> [What you are asked to do] Repeat each line of the material word for word.

> [Entries provided]
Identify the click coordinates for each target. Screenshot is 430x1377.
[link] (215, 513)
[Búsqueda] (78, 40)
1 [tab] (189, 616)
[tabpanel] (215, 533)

> [Exercise solution]
Identify the click coordinates for each target. Screenshot is 430x1377.
[link] (215, 513)
[Búsqueda] (78, 40)
1 [tab] (189, 616)
[tabpanel] (215, 533)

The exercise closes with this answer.